Ferdinand Ngoh Ngoh, la désillusion ?

De tous les ambitieux de l’ombre supposés ou réels, le cas de l’actuel Secrétaire général de la présidence de la République (Sgpr) embarrasse le plus. Réputé proche de la première dame Chantal Biya, le natif de Minta dans la Haute-Sanaga étonne par sa longévité au poste qu’il occupe depuis le 9 décembre 2011 et détonne par son influence quasi-excessive. De nombreux membres du gouvernement dont certains doivent leur ascension au Sgpr selon des indiscrétions lui vouent une allégeance intrigante, au détriment du Premier ministre et chef du gouvernement, supposé être leur hiérarchie dans l’ordre protocolaire. Mais depuis le regain de souveraineté recouvré par le prince, le tout puissant Sgpr se fait plus discret et atone dans l’exercice de ses fonctions, tout comme cette formule frénétique jamais rendue autant célèbre sous le renouveau : «sur Très Hautes instructions du Chef de l’Etat». Au plan judiciaire, le «vice-dieu» traverse une zone de turbulence, empêtré dans la gestion des fonds dédiés à la gestion du Covid 19, dans le cadre d’une enquête validée par le président de la République lui-même. La rumeur sur son audition imminente et physique au Tribunal criminel spécial est sur toutes les lèvres à Yaoundé, et celui qui s’était taillé une réputation de présidentiable au sein de l’opinion serait plus que jamais sur la sellette, comme ses prédécesseurs au destin tragique.

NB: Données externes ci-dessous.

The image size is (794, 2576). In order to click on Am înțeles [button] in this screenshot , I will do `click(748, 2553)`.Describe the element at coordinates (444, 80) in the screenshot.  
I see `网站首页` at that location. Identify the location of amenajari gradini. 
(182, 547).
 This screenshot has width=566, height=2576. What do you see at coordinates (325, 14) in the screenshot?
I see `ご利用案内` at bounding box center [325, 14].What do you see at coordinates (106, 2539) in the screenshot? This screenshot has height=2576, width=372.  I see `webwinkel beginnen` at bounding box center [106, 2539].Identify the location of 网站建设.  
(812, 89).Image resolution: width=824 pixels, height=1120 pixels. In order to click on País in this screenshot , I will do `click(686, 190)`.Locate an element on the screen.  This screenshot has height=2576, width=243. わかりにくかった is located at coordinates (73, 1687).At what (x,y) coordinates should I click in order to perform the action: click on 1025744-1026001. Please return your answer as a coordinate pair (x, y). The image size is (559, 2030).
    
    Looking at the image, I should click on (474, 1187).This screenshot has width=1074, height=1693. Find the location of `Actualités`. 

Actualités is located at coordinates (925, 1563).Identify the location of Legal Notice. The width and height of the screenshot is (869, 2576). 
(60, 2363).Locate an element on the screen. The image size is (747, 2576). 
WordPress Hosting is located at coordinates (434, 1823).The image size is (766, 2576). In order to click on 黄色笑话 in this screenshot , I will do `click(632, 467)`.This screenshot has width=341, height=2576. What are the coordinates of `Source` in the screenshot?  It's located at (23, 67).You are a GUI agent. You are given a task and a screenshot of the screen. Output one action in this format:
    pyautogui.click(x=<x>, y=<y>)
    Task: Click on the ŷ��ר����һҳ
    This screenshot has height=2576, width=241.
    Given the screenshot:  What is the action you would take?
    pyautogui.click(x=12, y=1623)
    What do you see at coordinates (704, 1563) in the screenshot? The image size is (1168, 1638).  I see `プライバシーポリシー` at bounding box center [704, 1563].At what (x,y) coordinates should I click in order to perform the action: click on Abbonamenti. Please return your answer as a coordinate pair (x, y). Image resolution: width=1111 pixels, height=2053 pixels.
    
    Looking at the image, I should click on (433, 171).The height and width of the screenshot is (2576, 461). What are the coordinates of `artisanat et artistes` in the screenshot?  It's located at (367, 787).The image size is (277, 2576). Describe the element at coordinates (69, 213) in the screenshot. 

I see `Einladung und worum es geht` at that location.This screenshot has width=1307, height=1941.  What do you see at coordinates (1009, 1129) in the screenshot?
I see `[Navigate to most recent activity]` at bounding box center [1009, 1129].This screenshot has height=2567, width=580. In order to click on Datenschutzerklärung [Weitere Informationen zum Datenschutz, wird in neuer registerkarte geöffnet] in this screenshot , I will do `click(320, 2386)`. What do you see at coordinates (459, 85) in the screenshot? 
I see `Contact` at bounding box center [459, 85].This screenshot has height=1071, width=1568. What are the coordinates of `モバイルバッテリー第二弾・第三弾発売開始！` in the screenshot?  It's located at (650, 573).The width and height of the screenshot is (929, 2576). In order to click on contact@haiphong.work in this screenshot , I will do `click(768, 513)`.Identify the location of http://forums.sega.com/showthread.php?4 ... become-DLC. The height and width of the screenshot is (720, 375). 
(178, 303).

Retour progressif des manifestations du MRC

A côté des deux figures dont la situation témoigne d’une volonté récente et réaffirmée de Paul Biya d’entretenir le suspense de l'alternance jusqu’au bout, se trouve un troisième indice non négligeable. A savoir le retour progressif des manifestations publiques du Mouvement pour la renaissance du Cameroun (MRC). Une détente politique louable, car l’interdiction et la répression systématique des réunions et manifestations de l’opposition apparaissent comme une stratégie anti-démocratique savamment huilée par le système pour museler les adversaires politiques les plus redoutables et baliser sans encombre le chemin d’une passation illégitime du pouvoir. Le président aurait-il ordonné cette détente qui revitalise le jeu démocratique ? Difficile à savoir mais il va sans dire selon toute vraisemblance que cette nouvelle dynamique ne plait pas beaucoup aux apparatchiks et adeptes du statu quo, si l’on en juge par la multiplicité des tracasseries pas toujours fondées de l’administration pour décourager les organisateurs et manifestants de l’opposition. Un contraste saisissant avec le vœu de l’homme du 6 novembre 1982 qui voudrait qu’on garde de lui l’image de celui qui a apporté la démocratie et la prospérité au Cameroun.